Osaic, Inc., one of the largest American providers of wealth management solutions and a portfolio company of Reverence Capital Partners, announced on June 17, 2025, the acquisition of CW Advisors, LLC, a Boston-based registered investment advisor managing $13.5 billion in fee-only client assets. This acquisition brings 140 professionals across 17 offices into Osaic’s ecosystem and marks a significant step in strengthening its high-net-worth and ultra-high-net-worth service platform.

CW Advisors will continue operating as a standalone RIA under its existing name and leadership. The strategic decision to preserve operational independence while integrating CW’s infrastructure into Osaic’s signature employee model signals a hybrid approach to consolidation—one that allows entrepreneurial autonomy backed by institutional scale.

The acquisition, expected to close in the third quarter of 2025, aligns with Osaic’s broader goal of expanding its addressable market and supporting advisors across all affiliation models. While financial terms of the deal were not publicly disclosed, the $13.5 billion asset base significantly boosts Osaic’s presence in the high-net-worth segment, especially among clients referred through CW’s custodial partners, Charles Schwab and Fidelity.

What makes CW Advisors attractive to a consolidator like Osaic in today’s RIA market?

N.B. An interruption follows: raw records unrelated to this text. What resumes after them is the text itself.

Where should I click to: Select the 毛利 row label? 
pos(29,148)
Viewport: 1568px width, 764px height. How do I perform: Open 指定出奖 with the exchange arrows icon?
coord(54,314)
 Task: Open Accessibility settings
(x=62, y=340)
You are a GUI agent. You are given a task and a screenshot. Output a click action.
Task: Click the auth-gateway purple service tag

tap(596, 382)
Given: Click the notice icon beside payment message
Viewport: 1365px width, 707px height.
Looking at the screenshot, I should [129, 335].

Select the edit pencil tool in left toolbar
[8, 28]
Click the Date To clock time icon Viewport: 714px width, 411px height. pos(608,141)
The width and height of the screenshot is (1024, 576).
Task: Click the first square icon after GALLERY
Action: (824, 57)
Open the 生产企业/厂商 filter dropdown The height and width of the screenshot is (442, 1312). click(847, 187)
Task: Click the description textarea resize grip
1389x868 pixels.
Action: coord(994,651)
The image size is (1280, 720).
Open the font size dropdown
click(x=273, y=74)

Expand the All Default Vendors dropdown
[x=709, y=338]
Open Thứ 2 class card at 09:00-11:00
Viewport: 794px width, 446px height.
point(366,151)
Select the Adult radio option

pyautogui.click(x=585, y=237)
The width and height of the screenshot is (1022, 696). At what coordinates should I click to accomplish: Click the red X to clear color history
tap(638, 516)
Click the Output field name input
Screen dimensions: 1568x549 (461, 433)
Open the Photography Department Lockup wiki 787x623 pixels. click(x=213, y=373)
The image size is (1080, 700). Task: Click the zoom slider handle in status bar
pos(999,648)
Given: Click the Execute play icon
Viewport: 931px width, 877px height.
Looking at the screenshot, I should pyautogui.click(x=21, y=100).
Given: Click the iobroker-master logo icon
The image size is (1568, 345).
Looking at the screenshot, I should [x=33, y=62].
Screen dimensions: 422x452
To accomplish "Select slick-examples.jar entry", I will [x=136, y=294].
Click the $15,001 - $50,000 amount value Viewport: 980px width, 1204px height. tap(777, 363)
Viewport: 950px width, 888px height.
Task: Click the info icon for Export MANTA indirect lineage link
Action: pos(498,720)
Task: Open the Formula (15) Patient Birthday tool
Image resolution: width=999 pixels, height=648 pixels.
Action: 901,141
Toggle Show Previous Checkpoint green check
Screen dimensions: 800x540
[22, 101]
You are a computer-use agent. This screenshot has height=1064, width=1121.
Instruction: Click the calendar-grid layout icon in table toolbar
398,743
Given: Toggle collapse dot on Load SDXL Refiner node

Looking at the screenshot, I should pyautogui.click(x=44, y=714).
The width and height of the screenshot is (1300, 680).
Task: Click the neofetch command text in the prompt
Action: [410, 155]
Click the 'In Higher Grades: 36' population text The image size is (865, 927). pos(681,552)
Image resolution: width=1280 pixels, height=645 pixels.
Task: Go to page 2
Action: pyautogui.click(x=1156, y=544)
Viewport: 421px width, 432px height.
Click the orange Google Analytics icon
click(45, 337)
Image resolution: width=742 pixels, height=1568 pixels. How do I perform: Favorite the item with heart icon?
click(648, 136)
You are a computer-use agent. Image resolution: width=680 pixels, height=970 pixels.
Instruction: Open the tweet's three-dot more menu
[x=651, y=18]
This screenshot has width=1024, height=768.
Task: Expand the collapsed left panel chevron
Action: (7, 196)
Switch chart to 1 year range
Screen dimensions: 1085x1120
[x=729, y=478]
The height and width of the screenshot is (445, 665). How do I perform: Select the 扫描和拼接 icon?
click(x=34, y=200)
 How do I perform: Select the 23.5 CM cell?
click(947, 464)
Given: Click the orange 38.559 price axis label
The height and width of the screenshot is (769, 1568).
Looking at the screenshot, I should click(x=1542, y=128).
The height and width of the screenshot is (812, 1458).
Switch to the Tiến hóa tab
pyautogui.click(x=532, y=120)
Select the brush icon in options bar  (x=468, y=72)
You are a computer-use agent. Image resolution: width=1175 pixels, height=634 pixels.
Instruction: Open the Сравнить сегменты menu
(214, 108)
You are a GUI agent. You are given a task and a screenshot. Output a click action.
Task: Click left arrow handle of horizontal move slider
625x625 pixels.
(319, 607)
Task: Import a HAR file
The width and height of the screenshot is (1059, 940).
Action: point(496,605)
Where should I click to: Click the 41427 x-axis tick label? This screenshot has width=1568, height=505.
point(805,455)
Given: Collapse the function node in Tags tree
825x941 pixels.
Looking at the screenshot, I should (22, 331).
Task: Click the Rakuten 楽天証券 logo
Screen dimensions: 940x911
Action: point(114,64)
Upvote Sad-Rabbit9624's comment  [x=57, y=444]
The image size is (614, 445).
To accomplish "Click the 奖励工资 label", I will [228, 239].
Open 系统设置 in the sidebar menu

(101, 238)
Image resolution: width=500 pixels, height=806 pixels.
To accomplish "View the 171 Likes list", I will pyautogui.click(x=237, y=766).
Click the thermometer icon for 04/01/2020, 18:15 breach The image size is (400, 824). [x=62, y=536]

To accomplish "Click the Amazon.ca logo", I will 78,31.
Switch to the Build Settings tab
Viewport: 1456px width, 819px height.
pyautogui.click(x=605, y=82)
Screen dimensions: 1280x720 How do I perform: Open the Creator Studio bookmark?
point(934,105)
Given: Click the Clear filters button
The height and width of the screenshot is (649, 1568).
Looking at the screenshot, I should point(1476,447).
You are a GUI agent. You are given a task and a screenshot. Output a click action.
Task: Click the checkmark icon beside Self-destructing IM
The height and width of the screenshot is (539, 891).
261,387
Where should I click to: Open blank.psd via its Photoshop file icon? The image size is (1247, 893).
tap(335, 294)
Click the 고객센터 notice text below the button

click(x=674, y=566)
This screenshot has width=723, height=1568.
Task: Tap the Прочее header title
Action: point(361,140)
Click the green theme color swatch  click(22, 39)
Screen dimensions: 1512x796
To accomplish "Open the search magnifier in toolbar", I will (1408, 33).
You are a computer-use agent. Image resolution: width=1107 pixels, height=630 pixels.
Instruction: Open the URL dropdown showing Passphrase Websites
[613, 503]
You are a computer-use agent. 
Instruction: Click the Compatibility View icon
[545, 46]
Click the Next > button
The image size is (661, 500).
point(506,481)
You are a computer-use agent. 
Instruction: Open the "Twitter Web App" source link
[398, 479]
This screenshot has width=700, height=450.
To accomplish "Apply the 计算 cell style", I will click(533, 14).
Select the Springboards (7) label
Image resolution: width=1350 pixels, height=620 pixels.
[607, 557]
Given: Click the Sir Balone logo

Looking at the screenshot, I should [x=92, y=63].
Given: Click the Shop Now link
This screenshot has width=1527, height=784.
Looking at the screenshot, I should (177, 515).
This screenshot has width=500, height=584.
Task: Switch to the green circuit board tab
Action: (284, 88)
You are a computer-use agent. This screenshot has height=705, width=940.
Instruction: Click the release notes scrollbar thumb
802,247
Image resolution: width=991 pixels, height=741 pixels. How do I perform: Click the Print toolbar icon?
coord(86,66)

CW Advisors has grown rapidly in recent years under its outgoing private equity owner, Audax Private Equity. Since 2023, CW Advisors has executed more than ten acquisitions, including a $1.3 billion RIA in New Jersey, helping it double its AUM and broaden its national footprint. This growth-by-acquisition strategy made CW one of the most watched RIAs in the upper-tier fee-only wealth advisory space.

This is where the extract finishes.